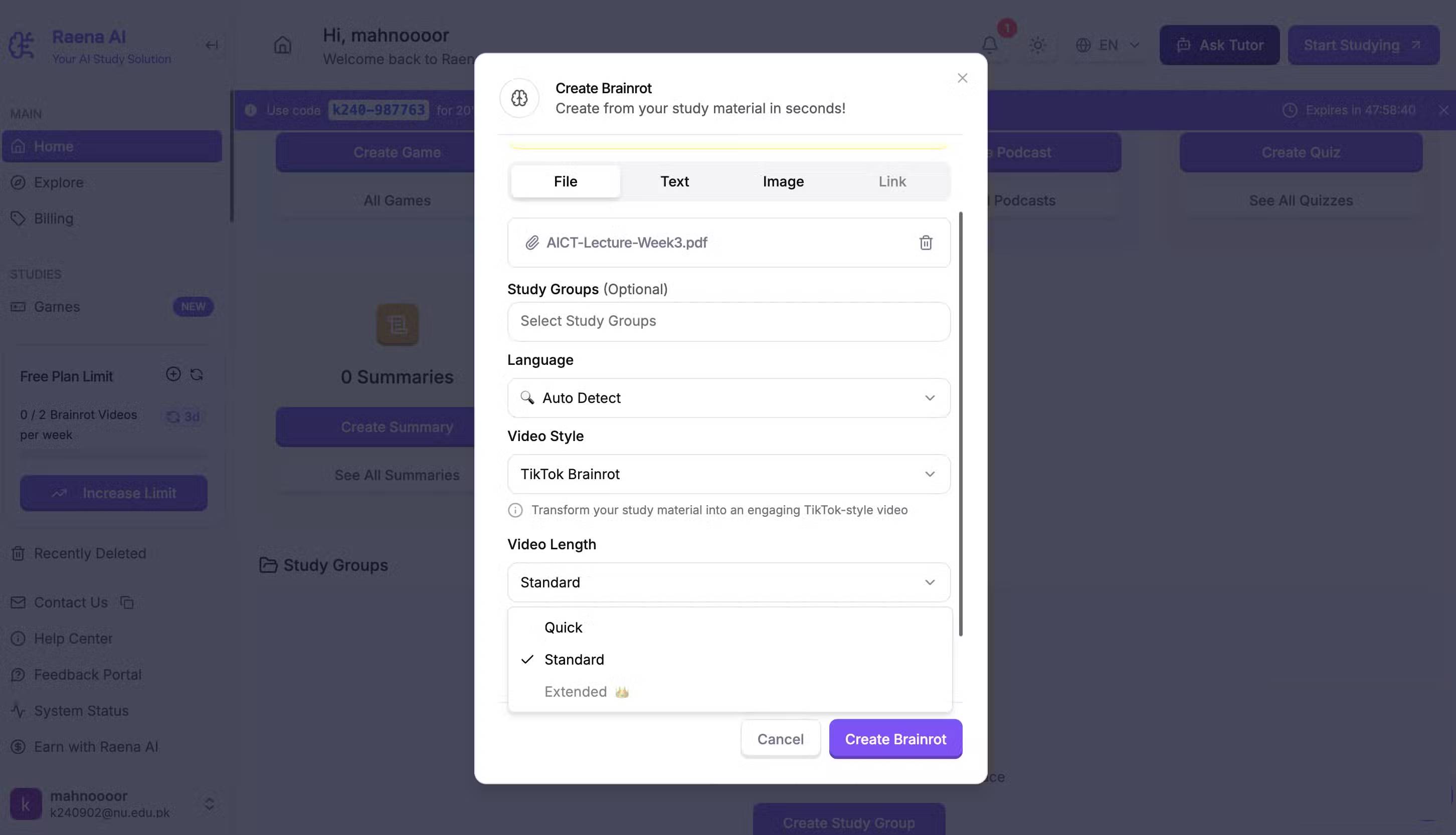The width and height of the screenshot is (1456, 835).
Task: Copy email using icon beside Contact Us
Action: (x=127, y=602)
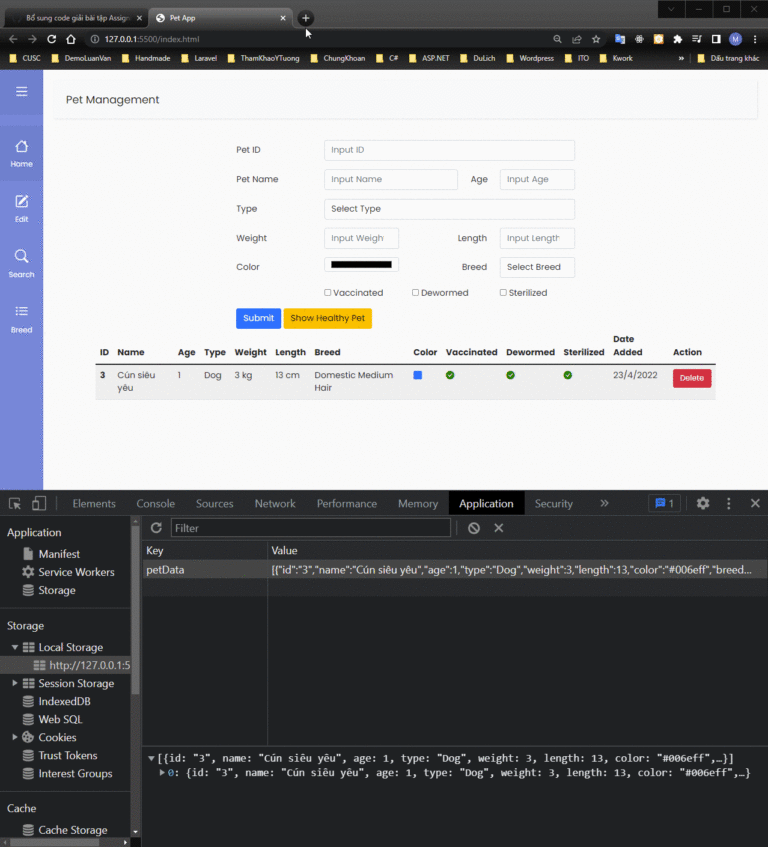Open the Select Breed dropdown

[x=539, y=267]
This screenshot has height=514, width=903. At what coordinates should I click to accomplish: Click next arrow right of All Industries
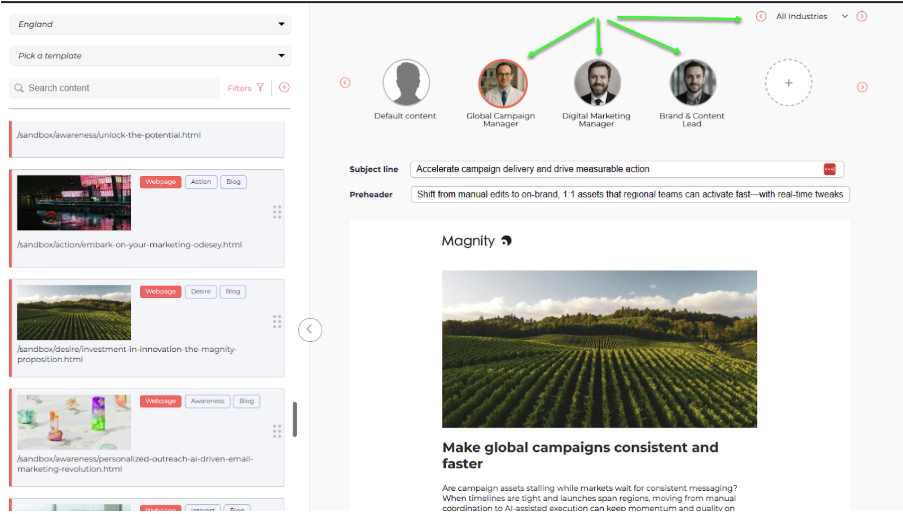[x=862, y=16]
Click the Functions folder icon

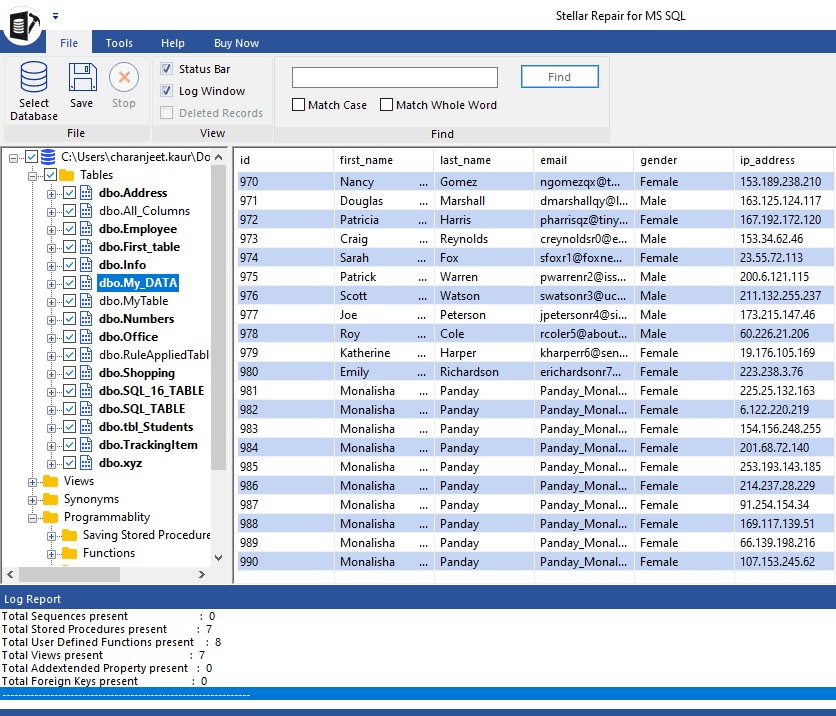69,553
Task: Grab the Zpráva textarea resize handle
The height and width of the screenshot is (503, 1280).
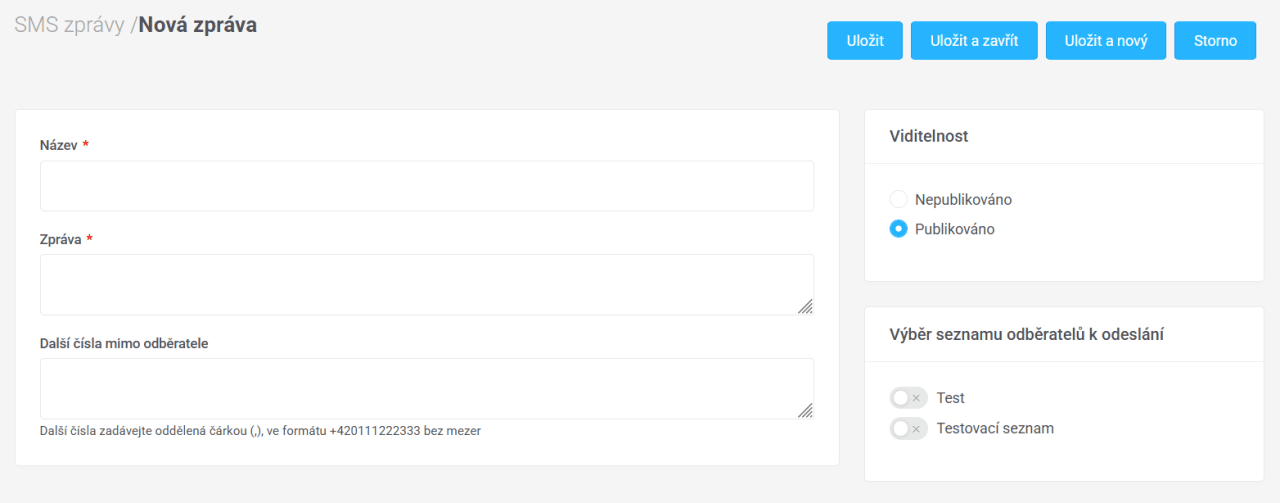Action: pos(805,307)
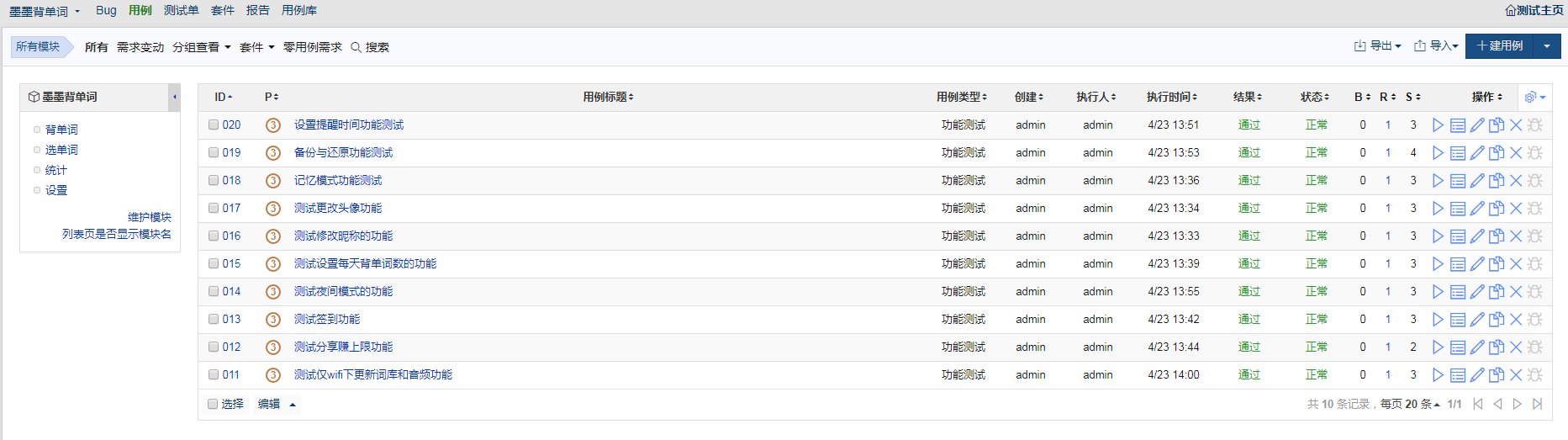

• [Task goal] Retype the lines from the one containing "This screenshot has" down to the last line of the records, both included, exactly and nothing more. Pictures stay out.

• [Result]
This screenshot has height=514, width=903. At what coordinates should I click to accomplish: Click next arrow right of All Industries
[x=862, y=16]
Click the Functions folder icon

69,553
Task: Grab the Zpráva textarea resize handle
The height and width of the screenshot is (503, 1280).
Action: pos(805,307)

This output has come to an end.